• EXERCISE DESCRIPTION: Somewhere below is a line with "Jean Bernard (536, 2131)" and, later, a line with "mobilité (716, 257)"; repeat those two lines and all the lines between them, exactly as they are.

• DATA EXTRACTS:
○ ○ ○
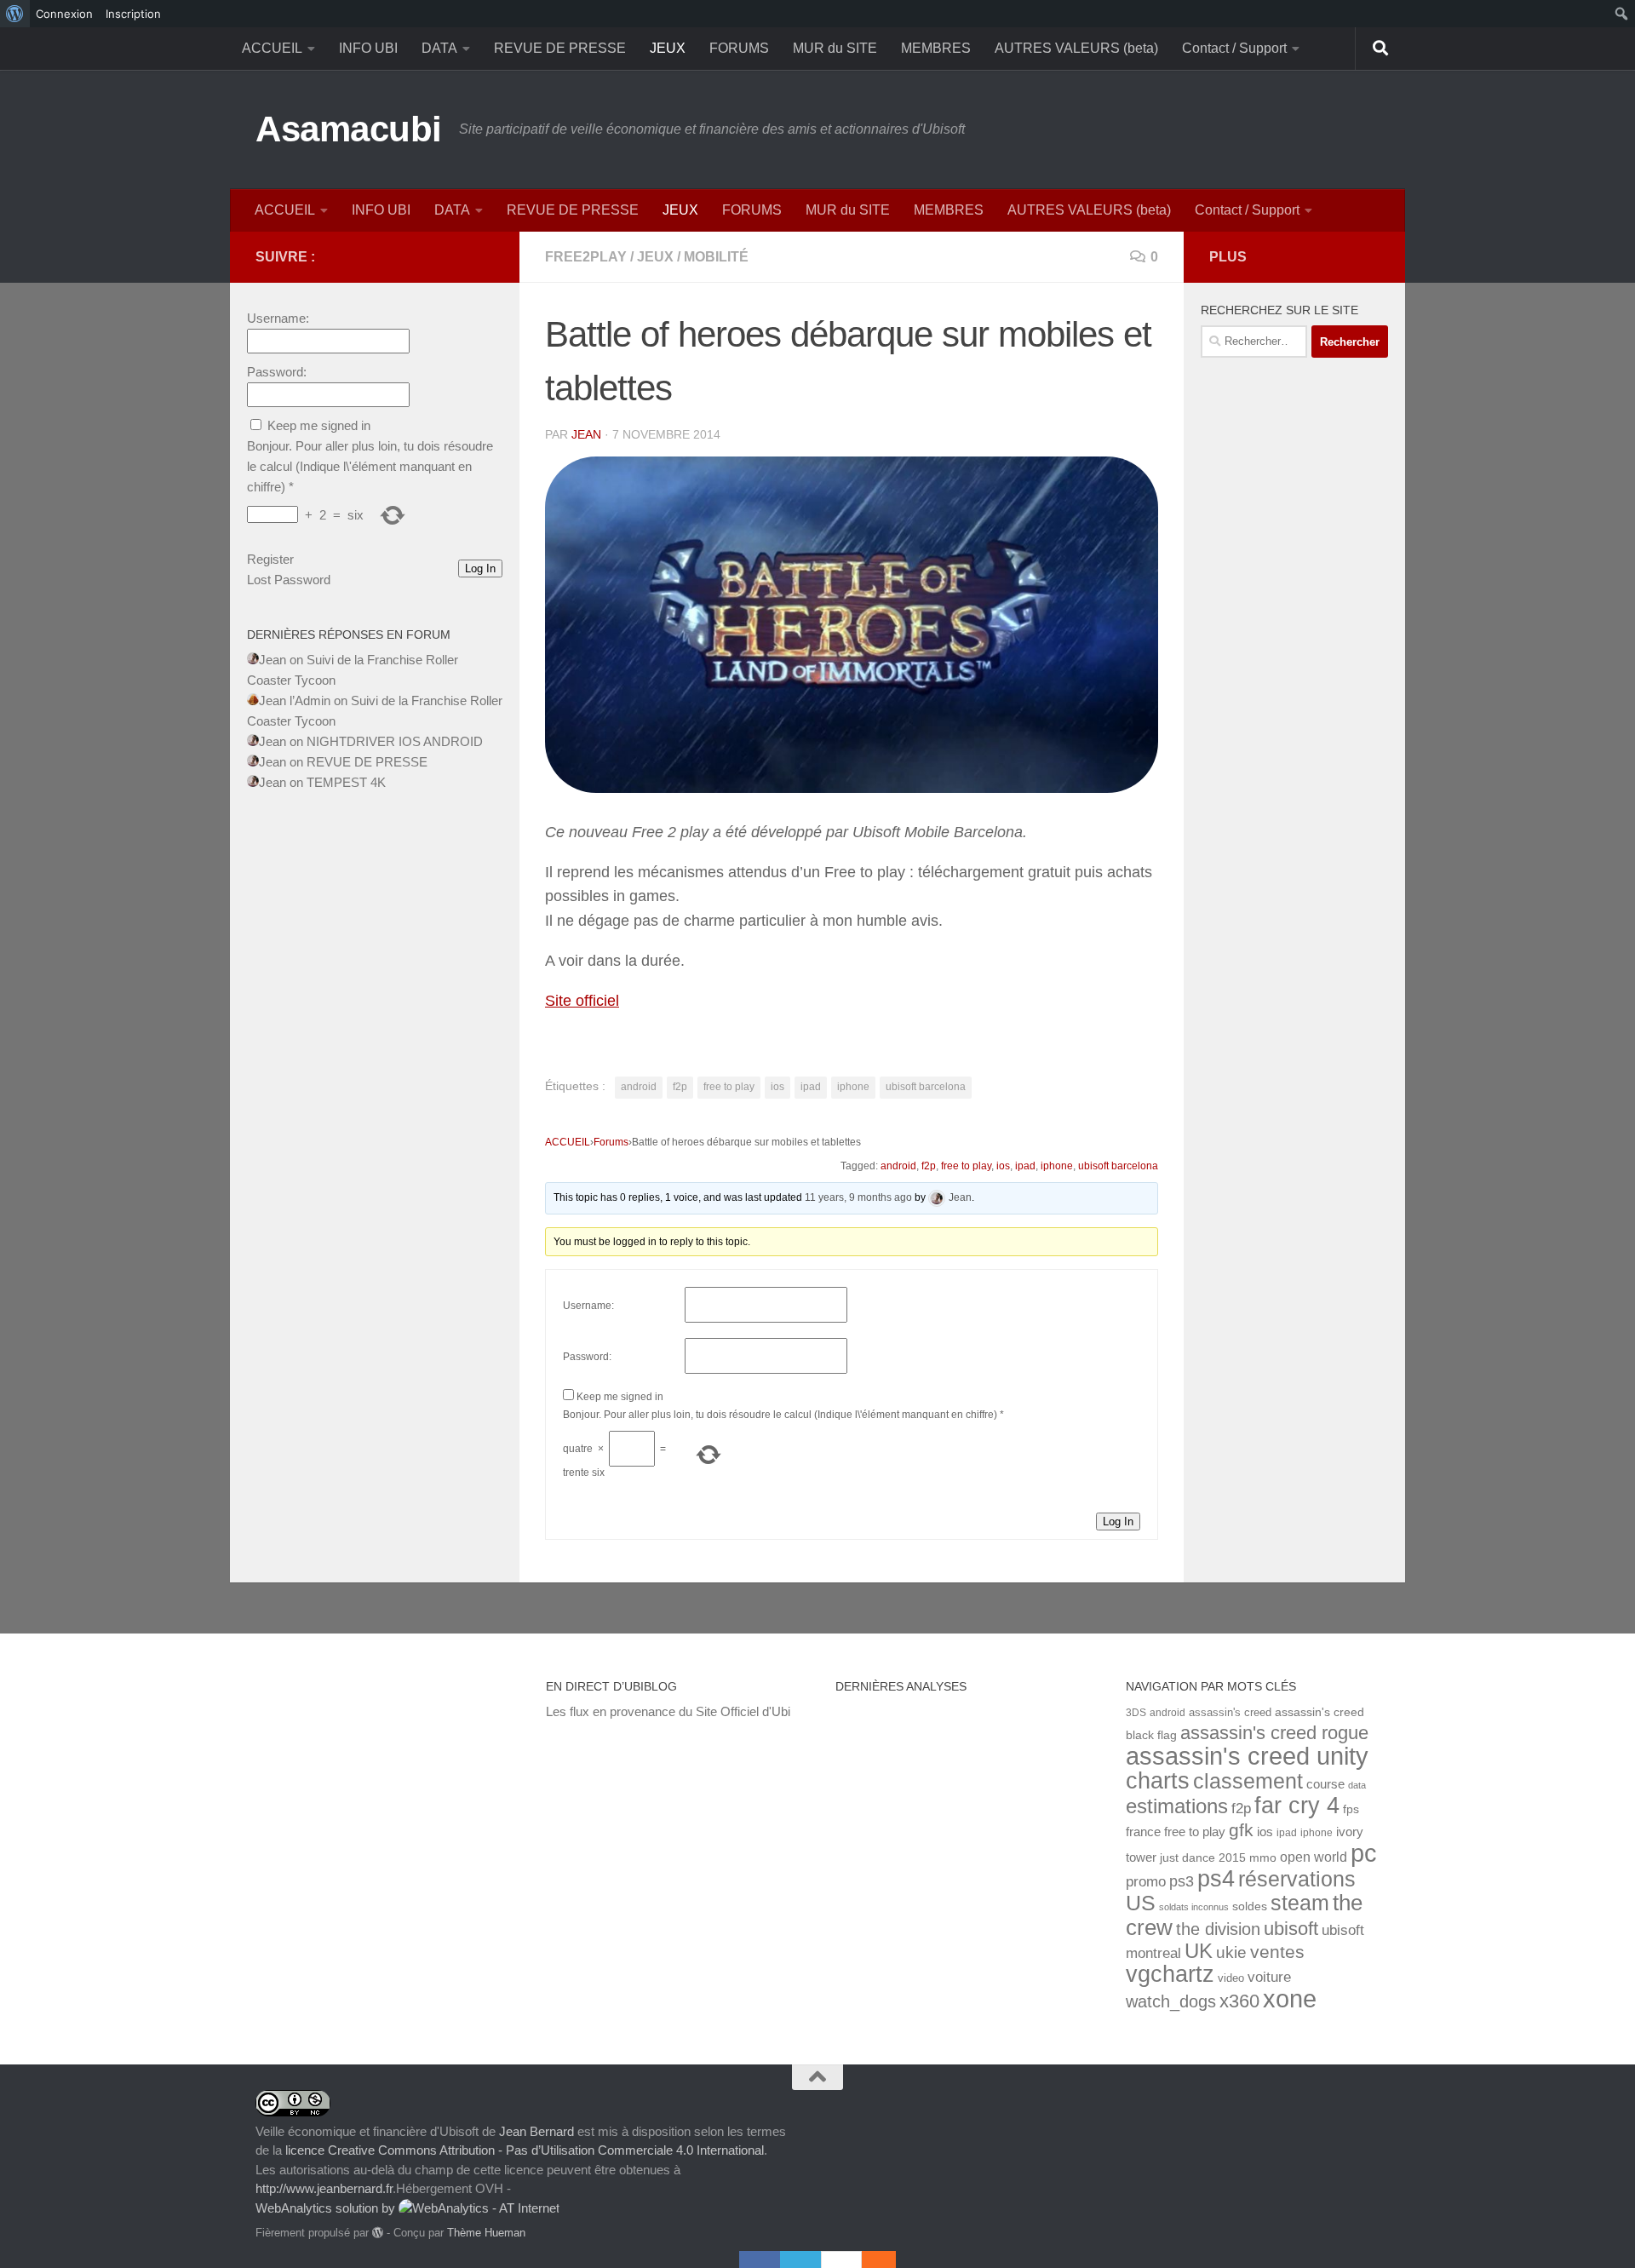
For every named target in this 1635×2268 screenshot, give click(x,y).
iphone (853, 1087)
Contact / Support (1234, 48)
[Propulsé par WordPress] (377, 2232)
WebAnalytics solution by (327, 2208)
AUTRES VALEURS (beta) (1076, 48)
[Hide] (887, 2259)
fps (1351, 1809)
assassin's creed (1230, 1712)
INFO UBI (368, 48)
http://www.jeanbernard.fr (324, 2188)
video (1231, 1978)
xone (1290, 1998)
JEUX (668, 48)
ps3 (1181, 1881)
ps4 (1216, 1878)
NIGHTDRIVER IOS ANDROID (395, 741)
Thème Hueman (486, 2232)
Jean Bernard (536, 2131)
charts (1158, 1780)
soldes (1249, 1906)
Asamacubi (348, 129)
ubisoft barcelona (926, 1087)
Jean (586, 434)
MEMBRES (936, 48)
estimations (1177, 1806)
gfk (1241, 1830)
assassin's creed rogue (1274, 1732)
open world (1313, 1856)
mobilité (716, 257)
○ ○ ○
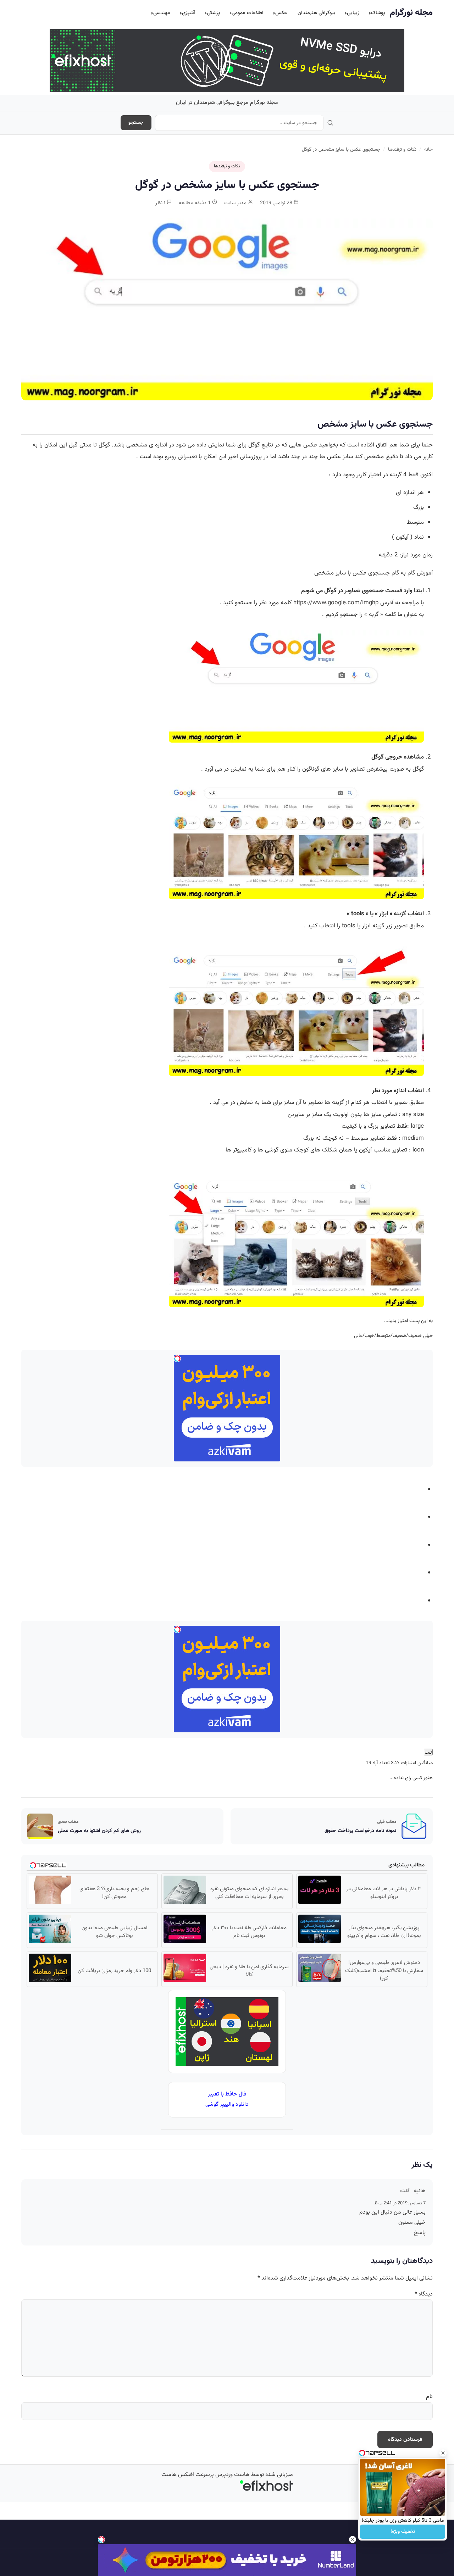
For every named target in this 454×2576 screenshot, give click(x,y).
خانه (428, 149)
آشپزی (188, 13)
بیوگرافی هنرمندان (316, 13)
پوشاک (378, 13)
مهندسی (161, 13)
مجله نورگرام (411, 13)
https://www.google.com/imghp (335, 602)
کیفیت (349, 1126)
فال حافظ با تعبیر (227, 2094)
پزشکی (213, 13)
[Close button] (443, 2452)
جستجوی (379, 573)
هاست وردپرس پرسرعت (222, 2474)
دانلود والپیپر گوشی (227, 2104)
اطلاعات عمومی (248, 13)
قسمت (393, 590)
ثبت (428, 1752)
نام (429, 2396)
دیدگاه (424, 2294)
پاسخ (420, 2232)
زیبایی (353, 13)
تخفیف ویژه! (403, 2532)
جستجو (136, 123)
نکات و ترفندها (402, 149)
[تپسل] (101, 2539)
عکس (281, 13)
○ ○ ○
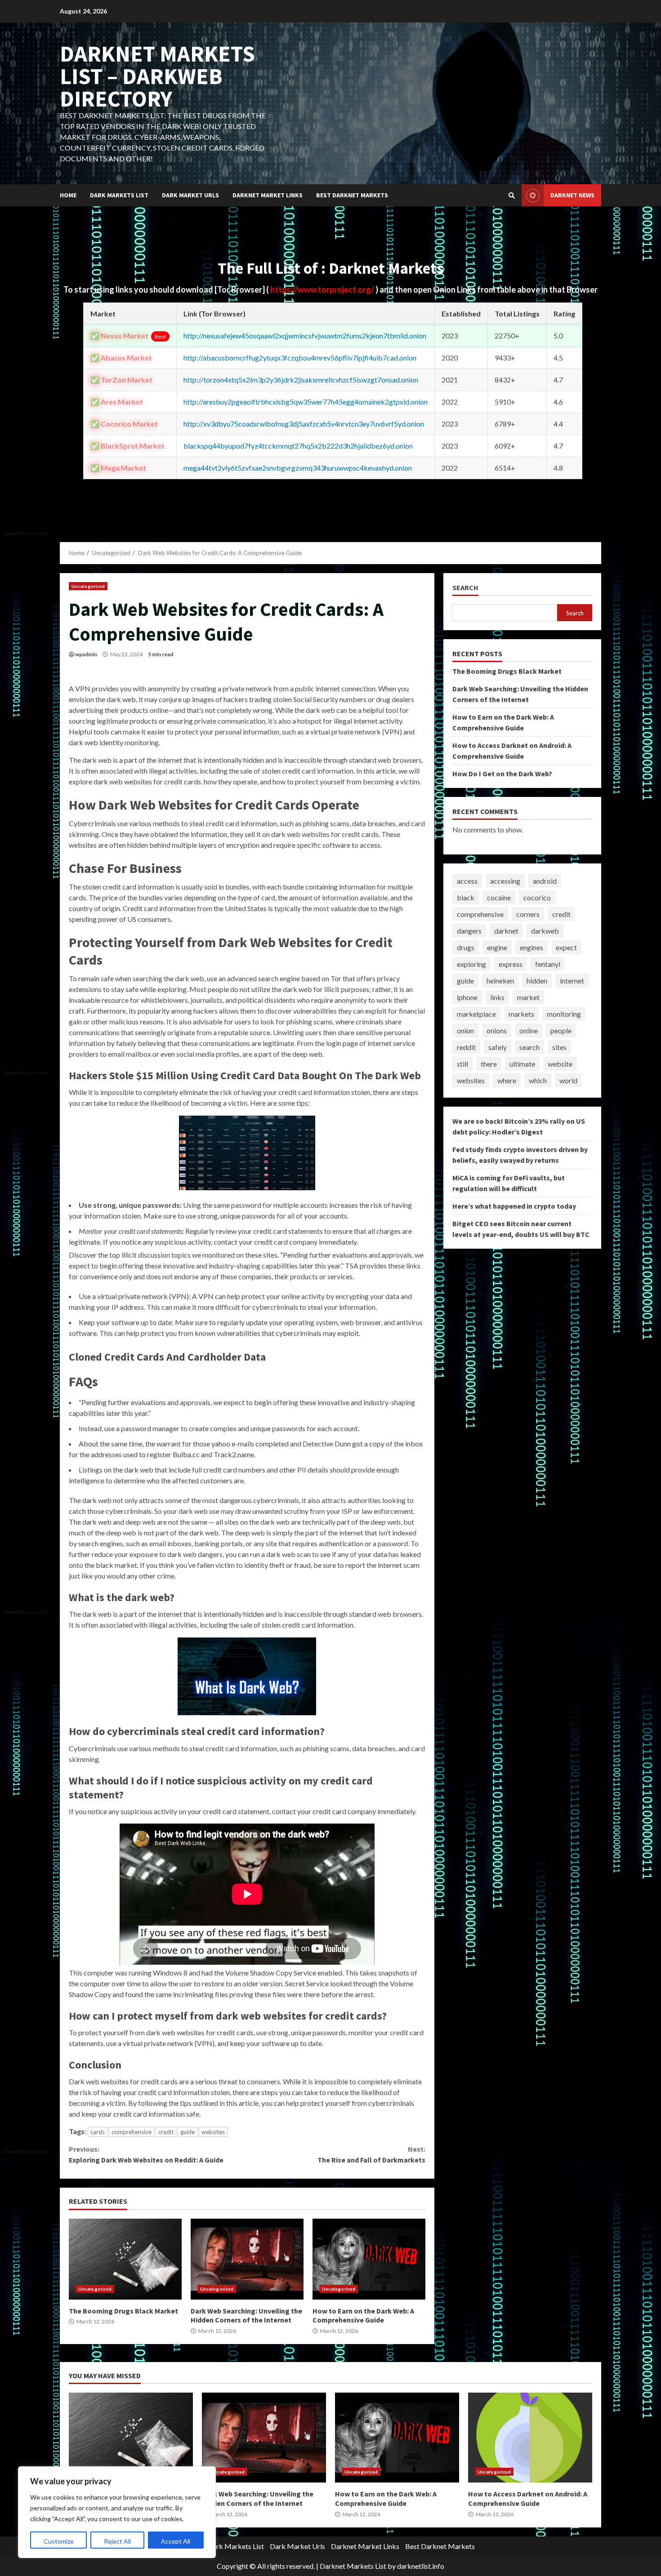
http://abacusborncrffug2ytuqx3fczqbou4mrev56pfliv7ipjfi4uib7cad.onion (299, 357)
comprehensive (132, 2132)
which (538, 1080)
○ ○ ○
• ANSWER:
Jean Bernard (536, 2131)
charts (1158, 1780)
soldes (1249, 1906)
Asamacubi (348, 129)
ubisoft barcelona (926, 1087)
Jean (586, 434)
MEMBRES (936, 48)
estimations (1177, 1806)
gfk (1241, 1830)
assassin's creed rogue (1274, 1732)
open world (1313, 1856)
mobilité (716, 257)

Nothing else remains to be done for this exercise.